All in all, I was happy with the level of care, but did want to warn you accordingly
I went with Kaiser. Found the “Evidence of Coverage” forms well hidden in corporate site and apparently Kaiser covers more fertility treatment than other options (not IVF/ART, but diagnosis, prescriptions, etc) so that kind of cinched it. I’ve also heard a lot of good things here and offline, it’s cheaper, it seems straightforward administratively, and we have no particular attachments to any doctors/specialists. So. We will see how that is! Thanks everyone for weighing in!
Nothing too exciting in my other elections (dental, vision, life, accident), but my comapny started offering legal insurance (pays lawyer fees) and is promising pet insurance this year, which haven’t heard of businesses doing? I don’t think the pet insurance sounded well priced compared to the market, though…
My company has offered pet insurance for a few years but I’ve never tried it. I haven’t compared it to other pet insurance on the market but it just didn’t sound very useful.
Pet insurance has gone through a lot of changes in the past decade.

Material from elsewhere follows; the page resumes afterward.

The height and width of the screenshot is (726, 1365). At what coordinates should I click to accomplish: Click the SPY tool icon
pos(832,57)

I shopped for it this past year, and I was surprised at the huge differences in coverage and price across insurance companies. So I wouldn’t be surprised if your employer chose something that is a worse offer than what you can get on the market yourself.
Does it also trigger the special enrollment period for her, though? They both work at the same place and not clear whether they each have individual coverage or are on a family plan and if so, under whom.

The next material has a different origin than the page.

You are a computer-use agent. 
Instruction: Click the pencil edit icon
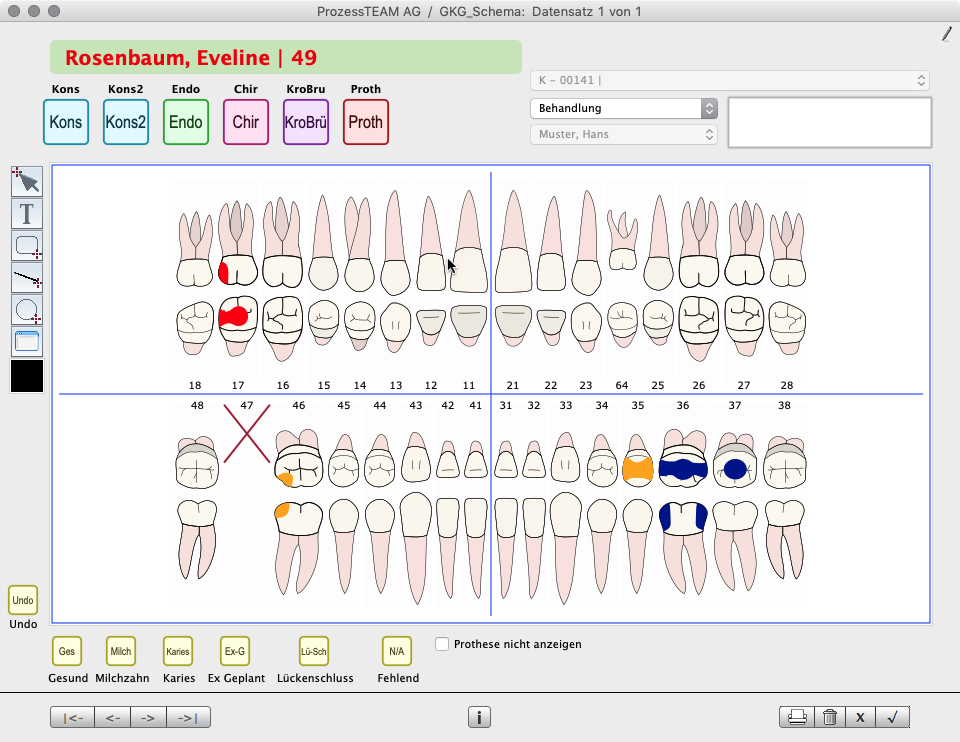coord(946,34)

At my work at least, my spouse losing his coverage triggers an enrollment period where I can add him to my plan. If he becomes eligible for coverage, I can use that to drop him if I like.
We also have companies with different open enrollment cycles so that’s also a special enrollment period (if his open enrollment makes us want to make changes to mine or vice/versa)
Here’s my question: Why does anyone in the US think this is a functional system?
My husband’s open enrollment ends today. Mine starts in 2 weeks. My company just released information, so we are spending the day comparing premiums and coverage for 5 different plans, and every combination of just adult, adult+kids, and family that we can think of.
We have to look up if our doctors are in each of these 5 plans.
We have to weigh premiums vs. coverage, which vary widely among the plans.
We have to guess if I’ll need physical therapy, if I might be going to the neurosurgeon, how many therapy visits I need.
Why? That’s my question.
Why can we not have a single-payer healthcare system like developed countries do?